Assigned task:
Repeat exactly the line containing "Image resolution: width=609" and every line after it in the entries, and nothing besides.

(Saved entries)
..............................

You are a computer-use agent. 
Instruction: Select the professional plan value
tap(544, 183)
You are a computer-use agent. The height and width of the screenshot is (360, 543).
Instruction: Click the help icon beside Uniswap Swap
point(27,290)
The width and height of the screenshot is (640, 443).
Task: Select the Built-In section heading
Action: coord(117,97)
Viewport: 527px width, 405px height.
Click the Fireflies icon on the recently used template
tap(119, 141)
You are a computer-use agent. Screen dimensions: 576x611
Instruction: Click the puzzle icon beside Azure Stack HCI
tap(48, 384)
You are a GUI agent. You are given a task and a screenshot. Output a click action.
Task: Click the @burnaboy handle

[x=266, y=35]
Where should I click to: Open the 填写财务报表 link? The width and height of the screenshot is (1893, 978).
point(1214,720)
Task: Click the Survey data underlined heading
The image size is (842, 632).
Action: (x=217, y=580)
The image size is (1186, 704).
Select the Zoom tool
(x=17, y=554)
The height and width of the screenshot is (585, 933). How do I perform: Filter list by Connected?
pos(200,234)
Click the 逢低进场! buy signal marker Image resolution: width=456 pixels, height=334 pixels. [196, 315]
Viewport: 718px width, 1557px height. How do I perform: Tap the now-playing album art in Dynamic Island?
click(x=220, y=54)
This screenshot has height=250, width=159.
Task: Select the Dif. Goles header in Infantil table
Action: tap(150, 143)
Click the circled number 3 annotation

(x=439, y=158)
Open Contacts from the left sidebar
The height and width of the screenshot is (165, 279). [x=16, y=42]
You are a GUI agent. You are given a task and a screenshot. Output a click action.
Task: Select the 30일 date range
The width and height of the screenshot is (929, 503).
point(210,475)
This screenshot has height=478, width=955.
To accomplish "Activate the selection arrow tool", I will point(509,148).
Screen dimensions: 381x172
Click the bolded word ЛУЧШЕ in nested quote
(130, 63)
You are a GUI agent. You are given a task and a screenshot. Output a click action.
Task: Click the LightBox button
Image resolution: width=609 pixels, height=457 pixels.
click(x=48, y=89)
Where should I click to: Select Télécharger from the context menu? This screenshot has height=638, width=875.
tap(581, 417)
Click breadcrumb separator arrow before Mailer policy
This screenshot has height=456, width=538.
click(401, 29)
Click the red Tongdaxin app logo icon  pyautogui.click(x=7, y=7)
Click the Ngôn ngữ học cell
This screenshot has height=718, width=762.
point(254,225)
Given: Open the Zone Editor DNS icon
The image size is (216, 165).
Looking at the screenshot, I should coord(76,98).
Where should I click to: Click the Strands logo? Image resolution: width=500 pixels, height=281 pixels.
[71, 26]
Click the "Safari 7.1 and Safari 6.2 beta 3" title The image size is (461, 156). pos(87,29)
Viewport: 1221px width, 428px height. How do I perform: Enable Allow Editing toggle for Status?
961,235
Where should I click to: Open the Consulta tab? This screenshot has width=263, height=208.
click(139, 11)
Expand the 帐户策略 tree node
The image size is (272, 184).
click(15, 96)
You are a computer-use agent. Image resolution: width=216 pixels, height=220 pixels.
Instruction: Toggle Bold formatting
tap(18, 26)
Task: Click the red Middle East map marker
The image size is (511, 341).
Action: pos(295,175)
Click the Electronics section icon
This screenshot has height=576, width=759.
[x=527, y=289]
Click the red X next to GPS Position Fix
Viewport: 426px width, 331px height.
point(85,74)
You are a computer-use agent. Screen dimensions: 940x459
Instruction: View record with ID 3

..............................

Result of the exercise:
Image resolution: width=609 pixels, height=457 pixels.
click(x=48, y=89)
Where should I click to: Select Télécharger from the context menu? This screenshot has height=638, width=875.
tap(581, 417)
Click breadcrumb separator arrow before Mailer policy
This screenshot has height=456, width=538.
click(401, 29)
Click the red Tongdaxin app logo icon  pyautogui.click(x=7, y=7)
Click the Ngôn ngữ học cell
This screenshot has height=718, width=762.
point(254,225)
Given: Open the Zone Editor DNS icon
The image size is (216, 165).
Looking at the screenshot, I should coord(76,98).
Where should I click to: Click the Strands logo? Image resolution: width=500 pixels, height=281 pixels.
[71, 26]
Click the "Safari 7.1 and Safari 6.2 beta 3" title The image size is (461, 156). pos(87,29)
Viewport: 1221px width, 428px height. How do I perform: Enable Allow Editing toggle for Status?
961,235
Where should I click to: Open the Consulta tab? This screenshot has width=263, height=208.
click(139, 11)
Expand the 帐户策略 tree node
The image size is (272, 184).
click(15, 96)
You are a computer-use agent. Image resolution: width=216 pixels, height=220 pixels.
Instruction: Toggle Bold formatting
tap(18, 26)
Task: Click the red Middle East map marker
The image size is (511, 341).
Action: pos(295,175)
Click the Electronics section icon
This screenshot has height=576, width=759.
[x=527, y=289]
Click the red X next to GPS Position Fix
Viewport: 426px width, 331px height.
point(85,74)
You are a computer-use agent. Screen dimensions: 940x459
Instruction: View record with ID 3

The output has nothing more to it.